To prevent water contamination and sediment erosion, operators must continually monitor well activity, such as stormwater discharges, water usage, and flowback and produced water volumes. They must have certification for planned disposal methods, secondary-containment measures, spill-prevention plans, and methods to store flowback water. In December 2011, the New York Department of Conservation extended the closing date for the public comment period from December 12, 2011, to January 11, 2012.
North Dakota. In September 2011, North Dakota proposed new regulations for fracing as part of a larger set of proposed regulations. Under the proposed rules, companies that do not use a fracturing string inside the intermediate casing string must disclose the fracturing-fluid composition, including the trade name, supplier, ingredients, chemical abstract number, and the maximum ingredient concentrations of all additives and the fluid. No disclosure is required for wells that use a fracturing string.
The proposed rules also outline specific safety systems that operators must use, including pressure-relief valves, diversion lines, and remote operated fracturing valves. Reports indicate that on December 20, 2011, North Dakota Governor Jack Dalrymple delayed the full set of regulations over concerns that the waste-disposal rules were too vague and do not provide enough regulatory guidance to oil producers, according to an article by Dale Wetzel in Business Week. The North Dakota Industrial Commission was expected to revisit the regulations in mid-January.
Idaho. Idaho’s Oil and Gas Conservation Commission approved new rules governing fracing on November 15, 2011. The rules cover permit applications, post-treatment reports, freshwater-protection measures, well-integrity testing and pressure monitoring. In the permit application, the operator must describe the formations, stimulation design and fluid constituents. Before fracing can begin, the operator must conduct a mechanical-integrity test of the well casing or casing-tubing annulus. During stimulation, the operator must monitor and record the annulus pressure at the casinghead and, if intermediate casing has been set, the pressure between the intermediate casing and production casing.
The post-treatment report must disclose the volume of treatment fluid used, the pressures during stimulation, the percentages by volume and total volumes of the base treatment fluid, individual additives and proppants, and information about disposal of waste materials. The rule will become effective pending review and approval by the 2012 Idaho State Legislature.
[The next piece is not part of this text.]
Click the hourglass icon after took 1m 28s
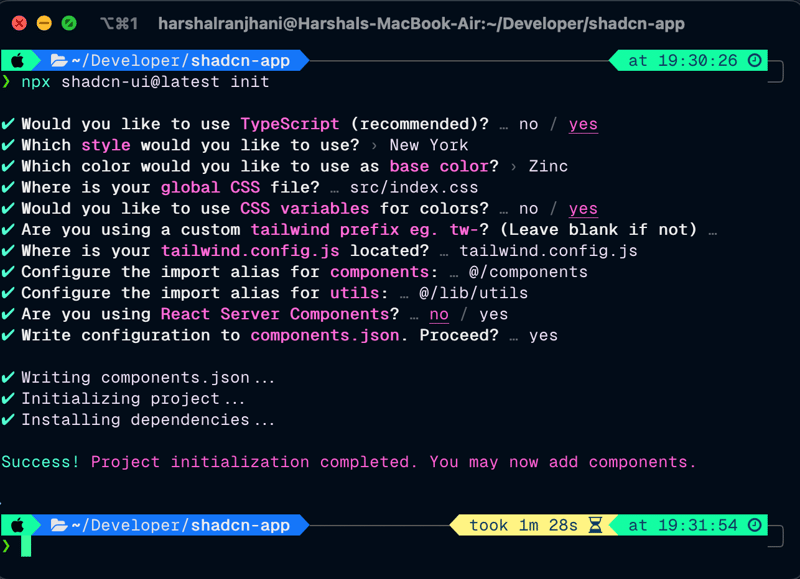This screenshot has height=579, width=800. coord(595,525)
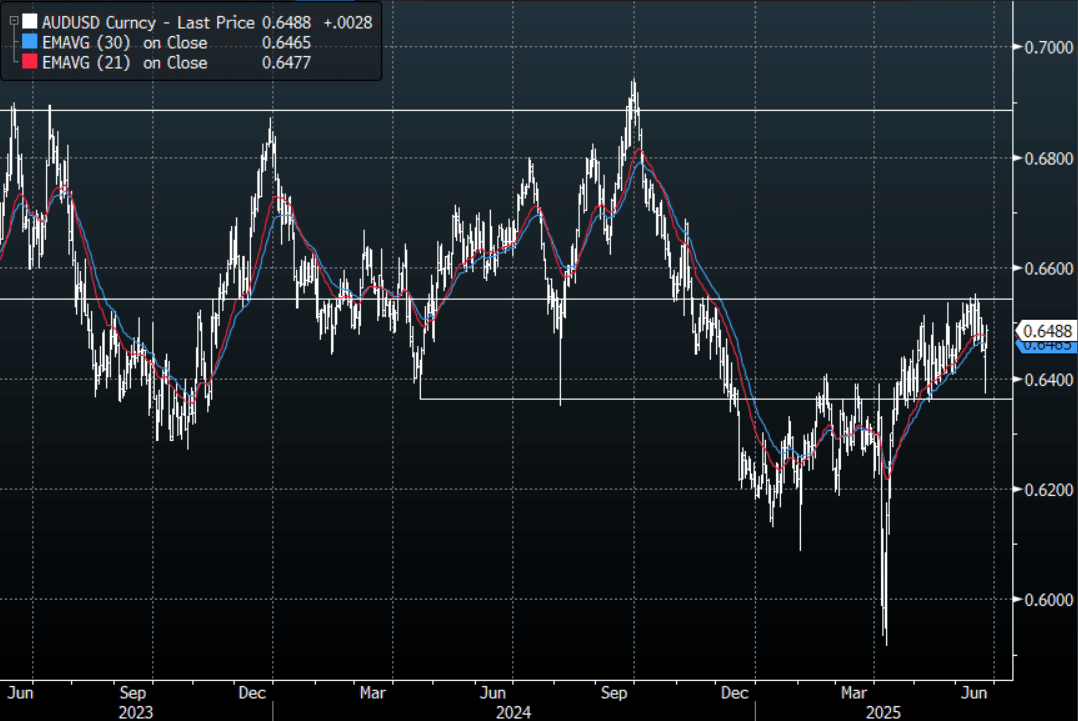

New Mexico. In early August 2011, the New Mexico Oil and Gas Association proposed a rule requiring disclosure of fracing-fluid composition used in wells. The New Mexico Oil Conservation Commission held a hearing on the proposed rule in mid-November. Reports indicate the rule was adopted, but no order or official announcements from the Oil Conservation Division have been issued yet.
Colorado. In mid-December 2011, the Colorado Oil and Gas Conservation Commission adopted regulations requiring disclosure of chemical ingredients and water volumes used in fracing. The regulations further require disclosure of concentrations of chemicals in fracing fluid. Additionally, if an operator is granted trade-secret protection, the chemical family name of each ingredient must still be disclosed. Colorado’s regulations are scheduled to take effect on April 1, 2012, and apply to all wells fraced in the state. Disclosure must be made to fracfocus.org within 60 days of completing fracing activities.
Texas. On December 13, 2011, the Railroad Commission of Texas adopted the fracing Chemical Disclosure Rule, pursuant to HB 3328 passed by the Texas Legislature in June 2011. The regulations require public disclosure of chemicals used for fracturing that are either regulated by OSHA or are otherwise intentionally added, along with the actual or maximum concentrations of each. The regulations specifically exempt chemicals unintentionally added, chemicals that occur naturally, or chemicals not disclosed by the manufacturer, supplier or service company. Companies can also claim trade-secret exemptions, which must be approved by the Texas Railroad Commission.
Operators must also disclose the total volume of water and base fluid used. Only wells permitted after the effective date are subject to the requirements. Although the Legislature required the regulations to be adopted by July 1, 2013, the Railroad Commission issued proposed regulations and approved the rule in less than six months. The rule will apply to all wells for which the commission issues an initial drilling permit on or after February 1, 2012.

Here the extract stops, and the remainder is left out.